Private equity firm Apollo has bought delivery business Evri for £2.7 billion. Did they get a good price? I can only assume the execs who hammered out the deal are not fans of online shopping.
A brief history: A few years ago Evri was called Hermes. The company found itself bottom in rankings for delivery firms more than once. Citizens’ Advice gave Hermes a 2-star rating for ‘trust’ and a 1-star rating for handling customer problems. On top of that, workers at the courier service carelessly threw parcels around delivery depots and over people’s fences, an investigation by the Times found. So Hermes rebranded to Evri, and said it would improve. But old habits die hard.
I am still reeling from my last encounter with Evri a few months back. I ordered a Moss Bros suit online (foolish, I know, but it was Black Friday) and shuddered to find that Evri was responsible for delivery. A few days later an Evri email tells me my package has been delivered (no call, no doorbell ring, nothing to sign for). I rush to the door to find…nothing. No parcel, and no sign of any van outside. It never arrived and there was no refund. Customer service was useless.
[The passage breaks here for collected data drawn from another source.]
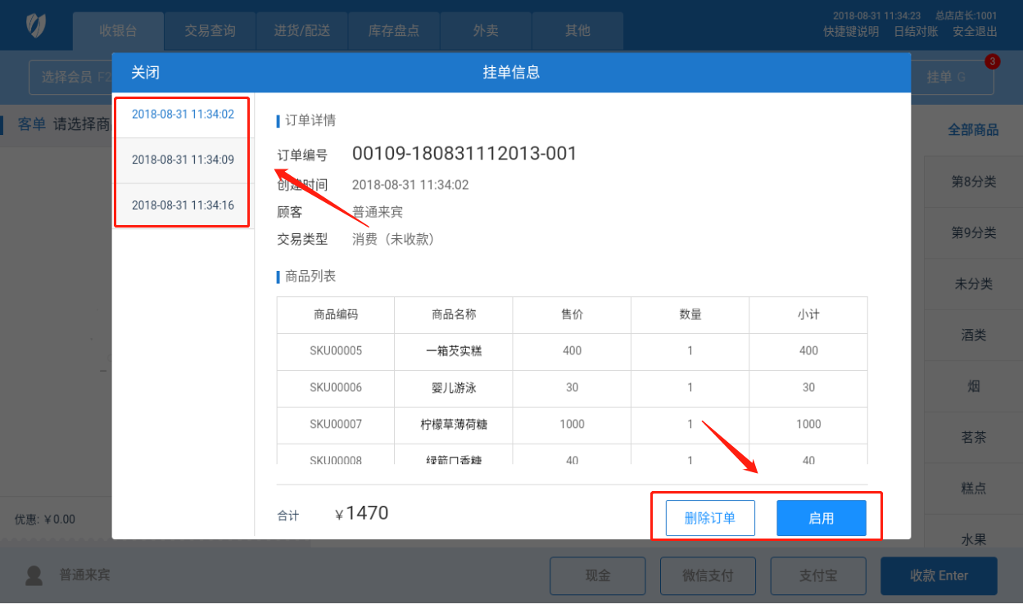The image size is (1023, 604).
Task: Select pending order from 11:34:16
Action: [x=183, y=205]
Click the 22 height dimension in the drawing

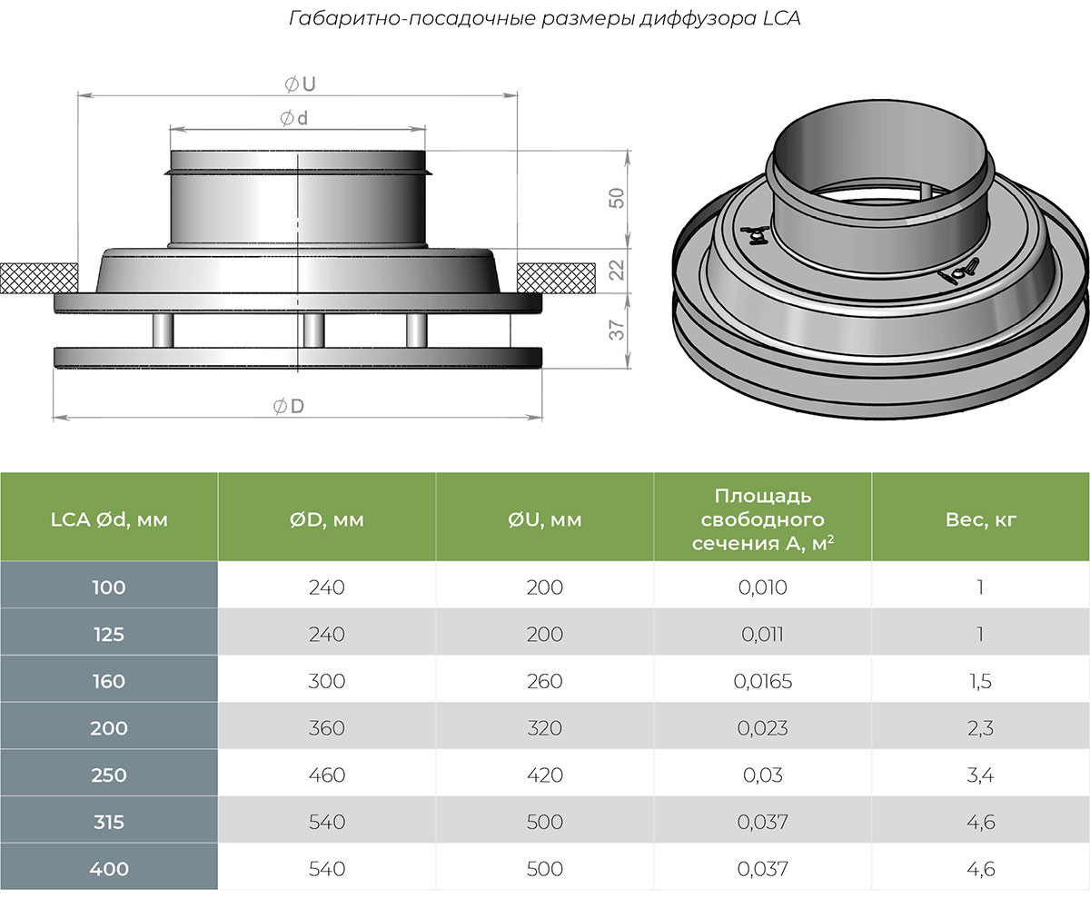[616, 270]
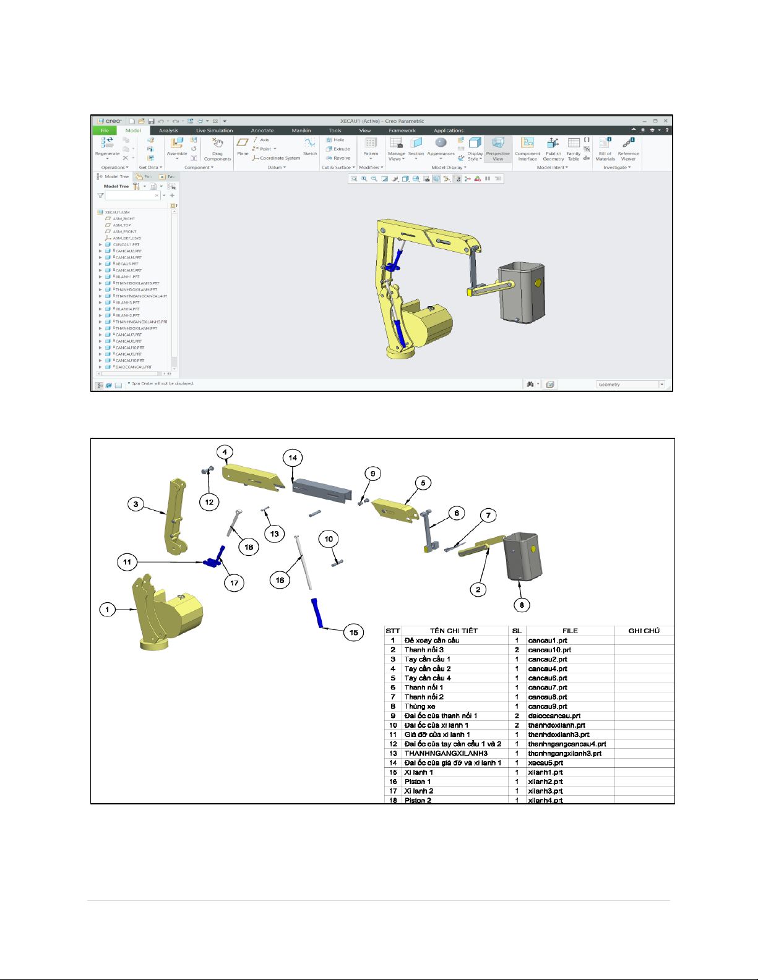Toggle Model Tree display in status bar

click(99, 385)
That was just one in a long list of problems I have had with deliveries from that company – but this one hurt the most. Since then I have made a conscious effort to avoid shopping online with any retailer who partners with them – a strategy which so far is paying dividends.
Whenever I mention this encounter at the pub, someone always pipes up with their own Evri war story. Granted, other delivery companies have their own problems too (see: the Horizon scandal).
Private equity firms will pore over company financials and wider market statistics before making an acquisition as big as this – and they can look at the numbers a bit more dispassionately than me. But if I were an adviser to Apollo, I’d tell them they’ve paid way too much.